Informing Management Decisions To Reduce GBR Coral Vulnerability Under Environmental Change

Informing Management Decisions To Reduce GBR Coral Vulnerability Under Environmental Change

Dr. Ken Anthony, Dr. Nicholas Wolff, Prof. Peter Mumby, Dr. Eve McDonald-Madden and Dr. Michelle Devlin

The Great Barrier Reef faces a suite of environmental pressures, ranging from global climate change to local-scale impacts from declining water quality. The reported loss of coral cover on the GBR, however, has been attributed primarily to acute stress events: bleaching, cyclones and crown-of-thorns starfish. The impacts of chronic and cumulative pressures, which potentially increase coral sensitivity to stress and suppress coral recovery between disturbance events, have largely been discounted. Indeed, stress on the GBR is likely to accumulate, especially in light of rapid regional economic growth and current global warming predictions.

This collaborative and multidisciplinary project takes a forward look at GBR vulnerability under scenarios of both acute and chronic pressures. Specifically, using a model of coral growth, mortality and recovery, coral dynamics are predicted over 20-40 year horizons across 1,300 reefs, driven by global warming, cyclones, water quality and outbreaks of CoTS. Water quality is modelled based on river flows and nutrient loads propagated into the GBR lagoon using eReefs hydrodynamic models calibrated against observed chlorophyll dynamics. Further, the coral vulnerability model is integrated with structured decision analyses, providing a means to inform GBR spatial planning and decision-making (Figure 1).

Figure 1Conceptual outline of the linked coral vulnerability model and decision-support framework (NERP TE Project 9.1).
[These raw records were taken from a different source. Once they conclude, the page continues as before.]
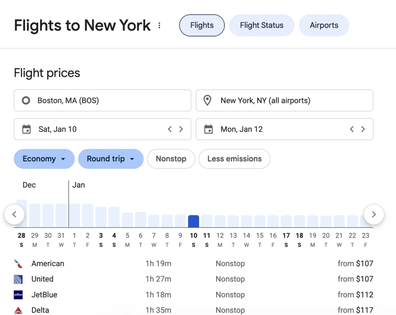The height and width of the screenshot is (315, 396).
Task: Advance return date to next day
Action: click(363, 129)
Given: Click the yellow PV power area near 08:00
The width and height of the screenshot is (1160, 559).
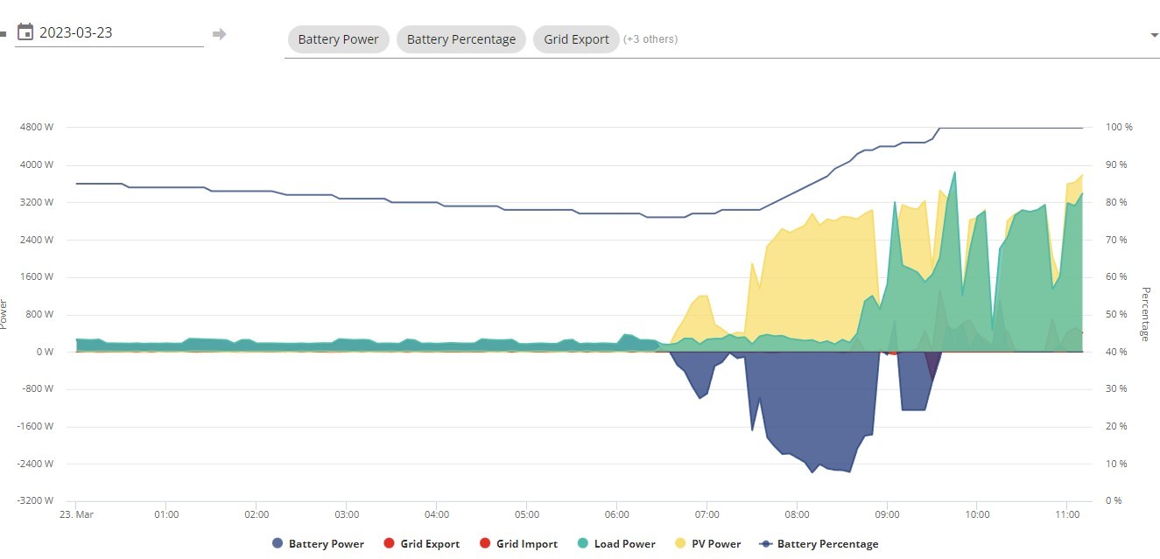Looking at the screenshot, I should (797, 280).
Arrows represent processes that are resolved quantitatively in the model. Ocean acidification (OA) is not formally included in the current model.


Under a business-as-usual scenario, climate change is predicted to become a strong driver of region-wide coral vulnerability as we approach year 2050, driven partly by systemic loss of coral resilience from ocean warming. Varying land-use management alternatives across catchments produce different spatial coral vulnerability patterns, opening new opportunities for targeted management. Our tentative initial conclusions suggest that the modelled scenario that has the strongest predicted impact on coral vulnerability is for agricultural development of the Normanby catchment (lower Cape York).  Here, high, simulated levels of nutrient export into Princess Charlotte Bay lead to high chlorophyll levels that initiate CoTS outbreaks propagating north into the Cape York region (Figure 2).
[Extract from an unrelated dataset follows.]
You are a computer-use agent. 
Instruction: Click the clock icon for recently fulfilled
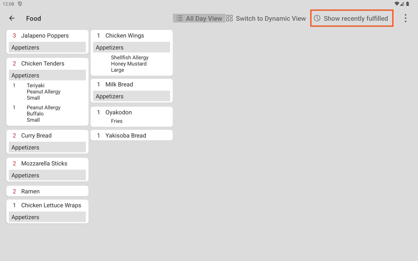pos(317,18)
Figure 2. Modelled coral vulnerability (percent decline in coral cover) in the Cape York section of the GBR. Panel A shows predicted coral vulnerability over a 20-year horizon based on current water quality. Panel B shows coral vulnerability under a simulated 75% increase in dissolved inorganic nitrogen loading and 10% increase in suspended sediment exported by the Normanby River. Results are means of 100 simulations.


This project is the first to integrate drivers of global environmental change with chronic and acute pressures at the local scale within a linked predictive modelling and decision-support framework. The project team is now preparing to communicate the preliminary modelling results and the decision analyses to the GBR Marine Park Authority, Department of the Environment, Department of Environment and Heritage and other interested stakeholders.  With this consultation and engagement process we hope to achieve the following three objectives: (1) collaboratively explore the impacts of different local and regional development scenarios (e.g. changes in land-use practices), (2) examine options and scope for management interventions (e.g. spatial planning, direct CoTS control) and (3) determine their cost-effectiveness in reducing coral vulnerability and sustaining the GBR in the long term.